• [Exercise details]:
If a line in the data below includes the string "thumbnail", please return a copy of it.

* * *

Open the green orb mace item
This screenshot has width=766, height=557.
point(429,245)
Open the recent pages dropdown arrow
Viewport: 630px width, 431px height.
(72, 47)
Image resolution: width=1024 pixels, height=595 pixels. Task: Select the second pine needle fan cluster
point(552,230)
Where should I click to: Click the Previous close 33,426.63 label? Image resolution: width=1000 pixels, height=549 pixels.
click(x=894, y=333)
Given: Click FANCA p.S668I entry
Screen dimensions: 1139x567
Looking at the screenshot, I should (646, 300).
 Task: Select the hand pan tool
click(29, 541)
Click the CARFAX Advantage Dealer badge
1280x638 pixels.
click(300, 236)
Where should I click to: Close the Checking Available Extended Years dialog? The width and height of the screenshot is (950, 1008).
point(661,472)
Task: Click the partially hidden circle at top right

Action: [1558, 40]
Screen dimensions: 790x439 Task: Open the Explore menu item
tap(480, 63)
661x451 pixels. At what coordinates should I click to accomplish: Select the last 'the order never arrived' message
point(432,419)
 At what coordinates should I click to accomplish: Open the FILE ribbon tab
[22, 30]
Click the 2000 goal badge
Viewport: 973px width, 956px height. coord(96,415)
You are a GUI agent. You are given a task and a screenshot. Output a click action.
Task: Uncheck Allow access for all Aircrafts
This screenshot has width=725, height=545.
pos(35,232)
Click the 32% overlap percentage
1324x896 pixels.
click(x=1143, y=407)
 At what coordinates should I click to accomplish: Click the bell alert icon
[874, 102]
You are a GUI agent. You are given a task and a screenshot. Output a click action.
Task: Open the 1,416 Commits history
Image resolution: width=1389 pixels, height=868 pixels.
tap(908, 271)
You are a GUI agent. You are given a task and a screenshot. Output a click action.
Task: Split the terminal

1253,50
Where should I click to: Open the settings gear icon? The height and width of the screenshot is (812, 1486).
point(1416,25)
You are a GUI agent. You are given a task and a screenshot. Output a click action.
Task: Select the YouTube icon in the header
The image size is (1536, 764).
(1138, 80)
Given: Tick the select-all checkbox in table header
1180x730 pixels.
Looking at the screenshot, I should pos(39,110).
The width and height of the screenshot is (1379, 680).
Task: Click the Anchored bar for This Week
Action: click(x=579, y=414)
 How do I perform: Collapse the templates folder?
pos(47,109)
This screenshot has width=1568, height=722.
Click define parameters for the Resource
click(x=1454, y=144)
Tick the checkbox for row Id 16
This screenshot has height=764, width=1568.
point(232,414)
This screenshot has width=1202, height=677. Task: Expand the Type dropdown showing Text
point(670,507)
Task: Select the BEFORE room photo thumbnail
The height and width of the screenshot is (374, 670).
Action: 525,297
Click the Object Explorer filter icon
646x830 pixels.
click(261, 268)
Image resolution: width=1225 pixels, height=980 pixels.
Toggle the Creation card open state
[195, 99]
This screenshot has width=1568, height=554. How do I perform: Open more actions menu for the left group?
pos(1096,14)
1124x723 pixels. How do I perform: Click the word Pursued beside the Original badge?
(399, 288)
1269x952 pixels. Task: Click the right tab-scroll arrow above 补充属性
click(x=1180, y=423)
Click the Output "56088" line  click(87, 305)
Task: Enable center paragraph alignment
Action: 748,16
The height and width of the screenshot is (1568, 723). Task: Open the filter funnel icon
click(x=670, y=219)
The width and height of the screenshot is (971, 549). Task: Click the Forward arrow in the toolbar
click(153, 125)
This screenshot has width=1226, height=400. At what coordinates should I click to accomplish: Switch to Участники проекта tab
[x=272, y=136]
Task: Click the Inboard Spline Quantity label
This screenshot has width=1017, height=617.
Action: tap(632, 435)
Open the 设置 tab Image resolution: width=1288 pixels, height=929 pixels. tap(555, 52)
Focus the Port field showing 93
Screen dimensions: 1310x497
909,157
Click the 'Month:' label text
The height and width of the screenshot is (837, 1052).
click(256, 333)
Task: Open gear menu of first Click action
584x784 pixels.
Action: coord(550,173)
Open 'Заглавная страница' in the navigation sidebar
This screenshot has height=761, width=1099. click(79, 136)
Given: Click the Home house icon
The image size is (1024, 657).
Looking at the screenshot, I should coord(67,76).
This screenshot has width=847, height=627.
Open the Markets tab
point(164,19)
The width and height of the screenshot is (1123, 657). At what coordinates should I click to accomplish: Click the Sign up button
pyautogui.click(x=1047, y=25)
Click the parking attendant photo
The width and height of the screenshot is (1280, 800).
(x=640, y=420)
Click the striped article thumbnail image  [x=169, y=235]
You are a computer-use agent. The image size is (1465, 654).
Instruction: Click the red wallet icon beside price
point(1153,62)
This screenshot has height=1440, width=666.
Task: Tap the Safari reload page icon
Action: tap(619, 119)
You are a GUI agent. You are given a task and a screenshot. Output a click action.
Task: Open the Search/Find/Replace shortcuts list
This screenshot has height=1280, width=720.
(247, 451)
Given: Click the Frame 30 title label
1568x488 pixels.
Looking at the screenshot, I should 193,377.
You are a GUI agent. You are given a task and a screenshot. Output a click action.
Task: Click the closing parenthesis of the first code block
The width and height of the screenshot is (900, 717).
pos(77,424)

* * *

• [Output of the task]:
Task: Select the BEFORE room photo thumbnail
Click the striped article thumbnail image  [x=169, y=235]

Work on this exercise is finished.